Can you divide 100k by 2 kid?

No no you can't apparently cuz it's not 900k

Go Google non sequitur.

[–] njm1314@lemmy.world 4 points 8 hours ago

What do you mean pull it out of my ass? The article said six figures. Is 900k not six figures? Is 900k any less six figures than 100k?

Also I'm not sure what math you're quoting here. None of that's in the article. Children aren't even mentioned.

[–] ryan213@lemmy.ca 42 points 17 hours ago

Who would've thought? Thanks, NBC!

[–] GlassHalfHopeful@lemmy.ca 1 points 8 hours ago
[–] athairmor@lemmy.world 24 points 17 hours ago

Over $100,000 isn’t exactly wealthy anymore. Under $100,000, in some areas, is a real struggle. The poverty line for a family of four if $31,000. You’d have to get pretty far past that to consider traveling for leisure.

[–] card797@champserver.net 9 points 14 hours ago

This is normal.

[–] homesweethomeMrL@lemmy.world 1 points 15 hours ago

It's open season on consumers.

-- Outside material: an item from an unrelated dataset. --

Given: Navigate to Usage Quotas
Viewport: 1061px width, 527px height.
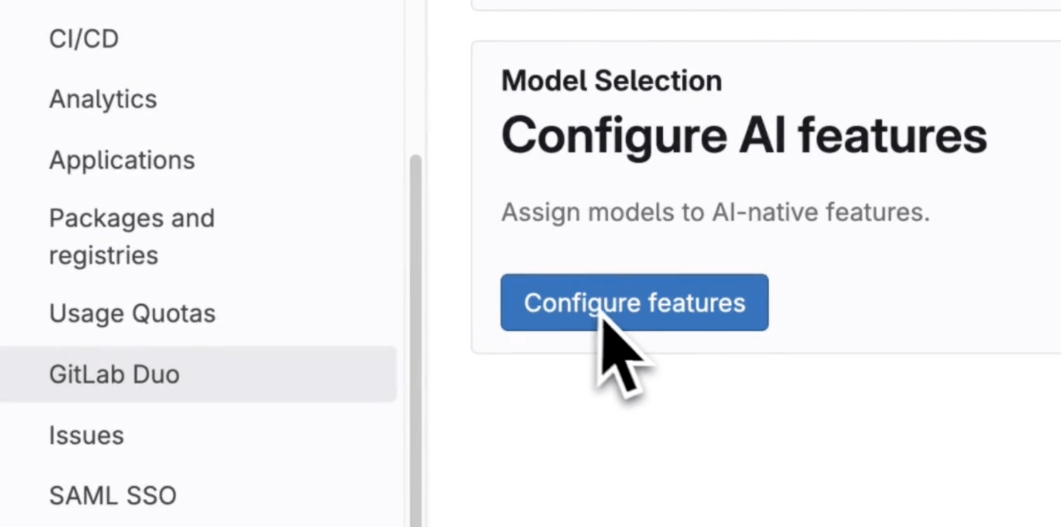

Americans, born into consumerism, raised on consumerism, and soaked in the purifying propaganda of consumerism on a daily basis are confused. "Why I can no buy as much?"

Because (as a nation) we don't delete Facebook, we don't get off Xitter, we don't stop watching TV ads, we don't pirate media, and we do the same things we've always done - watch TV (or as the kids say, "looking at the Internet"). They're just picking us off one service fee at a time.

The answer is simple and relatively easy, we just don't wanna.